Objective To evaluate the efficacy and safety of Xinyue capsule combined with conventional heart failure therapy and escitalopram combined with conventional therapy in patients with chronic heart failure (CHF) complicated by anxiety and depression.Methods From March 2021 to January 2022, 150 patients diagnosed with CHF at the First Affiliated Hospital of Gannan Medical University were retrospectively analyzed. Patients were randomly divided into a conventional treatment group (receiving medications like Sacubitril/Valsartan), a Xinyue capsule group, and an escitalopram group, with 50 patients in each group. Follow-up assessments were conducted at admission, the third month, and the sixth month to observe changes in cardiac function, anxiety, and depression scores, as well as the occurrence of adverse reactions among the three groups. The efficacy and safety of Xinyue capsule and Escitalopram in patients with CHF and concurrent anxiety and depression were compared.Results There were no significant differences in the New York Heart Association (NYHA) functional class, left ventricular end-diastolic diameter, ejection fraction, N-terminal pro b-type natriuretic peptide, or systolic blood pressure change before and after treatment among the three groups (P >0.05). However, significant differences were observed in the Minnesota Living with Heart Failure Questionnaire (MLHFQ), Patient Health Questionnaire-9 (PHQ-9), and Generalized Anxiety Disorder-7 (GAD-7) score changes (P <0.05). Post-treatment, the reduction in MLHFQ, PHQ-9, and GAD-7 scores in the Xinyue capsule and escitalopram groups was greater than in the conventional treatment group (P <0.05).
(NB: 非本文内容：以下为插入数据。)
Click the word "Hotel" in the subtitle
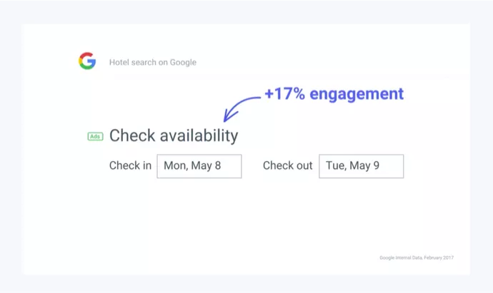This screenshot has width=493, height=293. [x=119, y=63]
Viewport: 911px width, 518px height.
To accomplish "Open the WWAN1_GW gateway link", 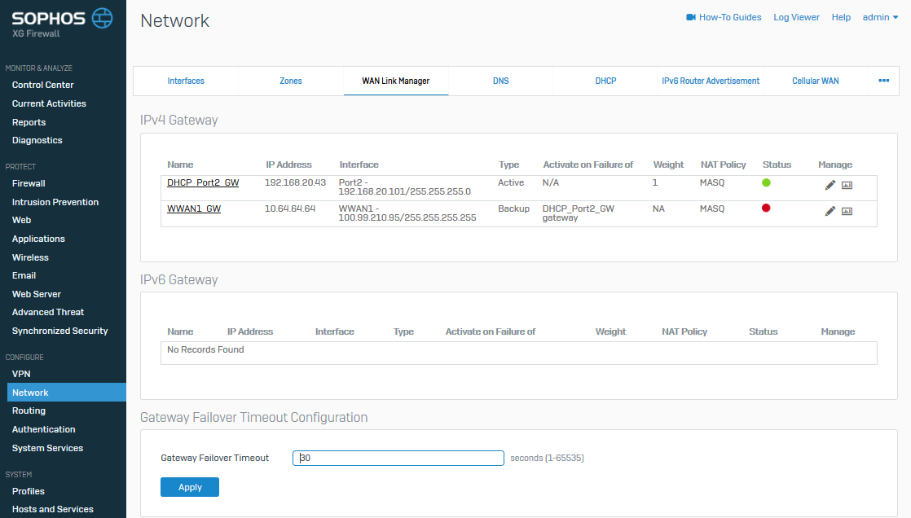I will (x=194, y=209).
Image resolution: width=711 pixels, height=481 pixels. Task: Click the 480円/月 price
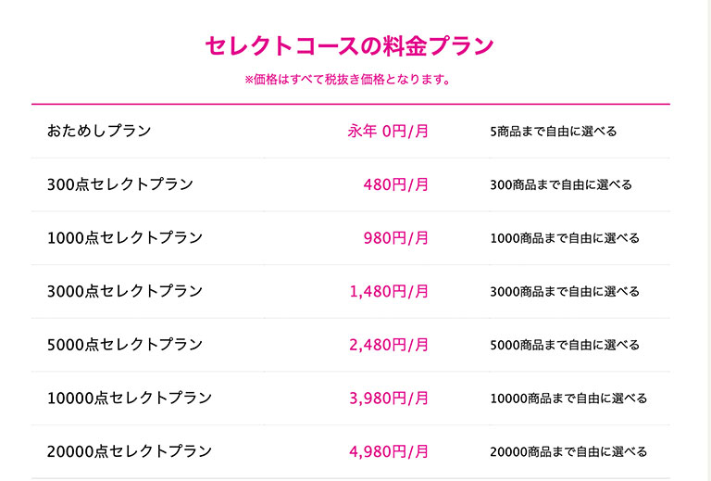click(396, 184)
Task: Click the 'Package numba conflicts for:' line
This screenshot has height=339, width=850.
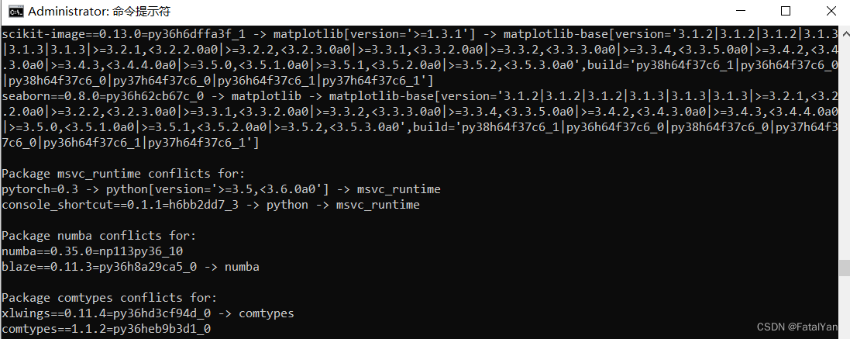Action: (98, 235)
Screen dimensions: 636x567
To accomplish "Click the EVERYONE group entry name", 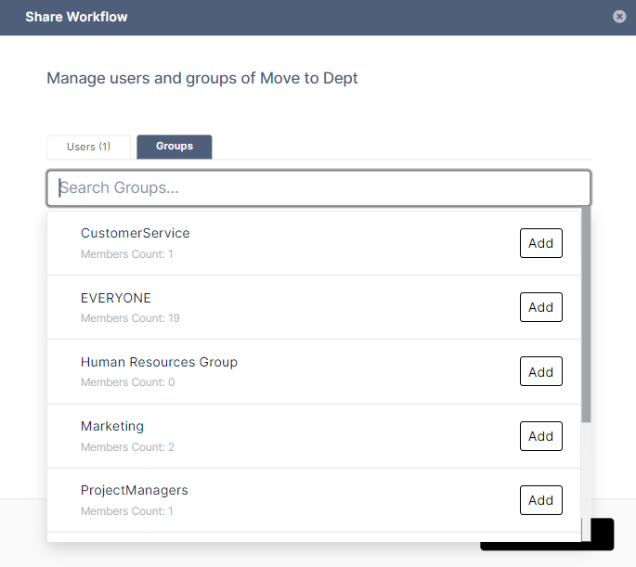I will click(x=115, y=298).
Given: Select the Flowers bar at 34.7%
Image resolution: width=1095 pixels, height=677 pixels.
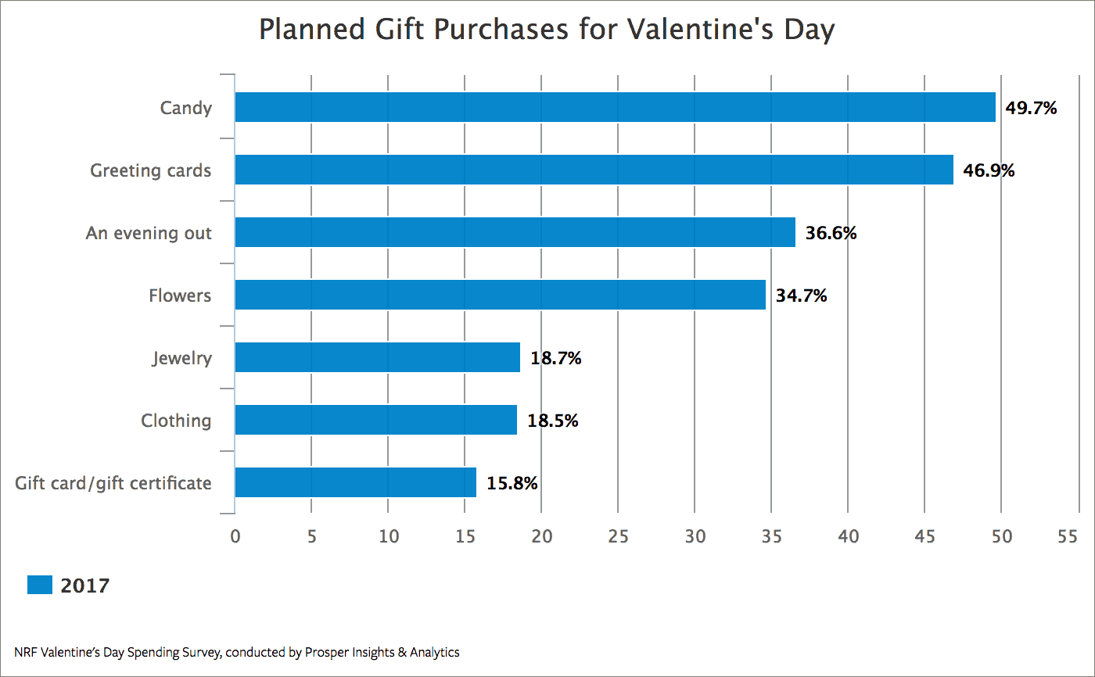Looking at the screenshot, I should (501, 295).
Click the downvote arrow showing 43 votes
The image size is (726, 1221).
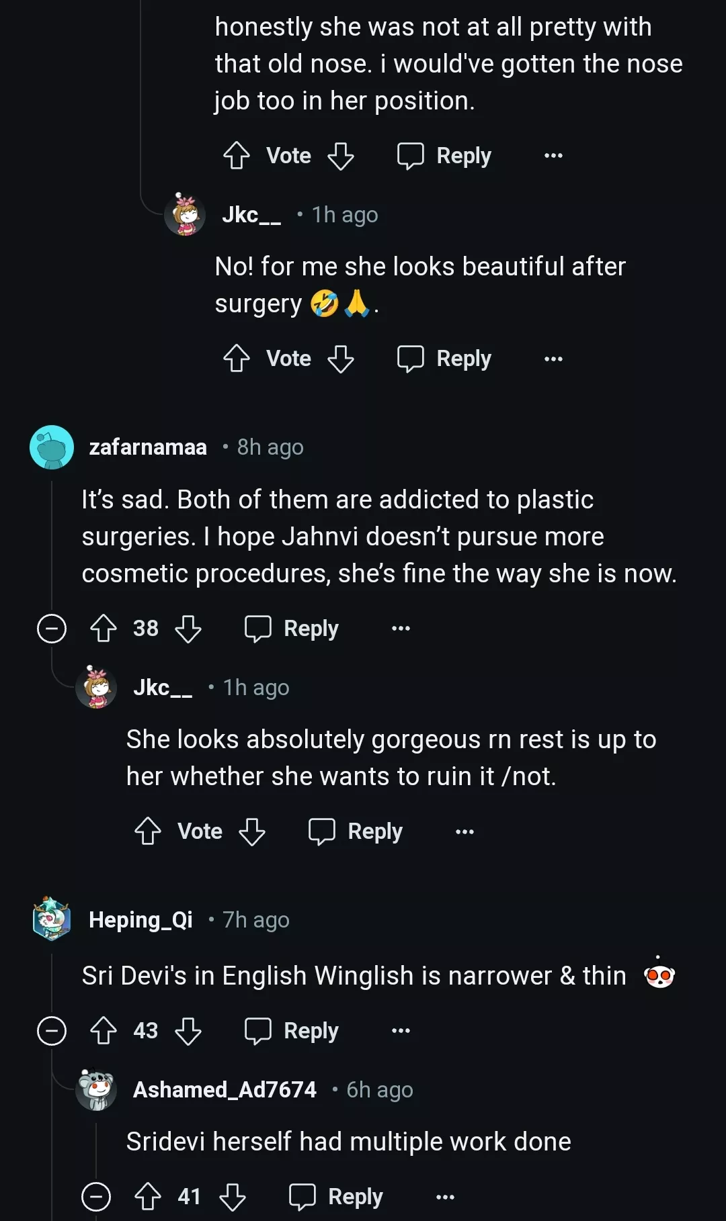(189, 1031)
No significant differences were found between the Xinyue capsule and escitalopram groups in terms of MLHFQ, PHQ-9, and GAD-7 score changes (P >0.05). Changes in creatinine, blood urea nitrogen, alanine transaminase, aspartate transaminase, total protein, sodium, and potassium levels before and after treatment showed no significant differences (P >0.05). The incidence of adverse reactions was lowest in the conventional treatment group and highest in the escitalopram group (P < 0.05).Conclusion Xinyue capsule combined with conventional heart failure therapy not only improves cardiac function in patients with chronic heart failure but also ameliorates symptoms of anxiety and depression and enhances quality of life, with fewer side effects, demonstrating good efficacy and safety.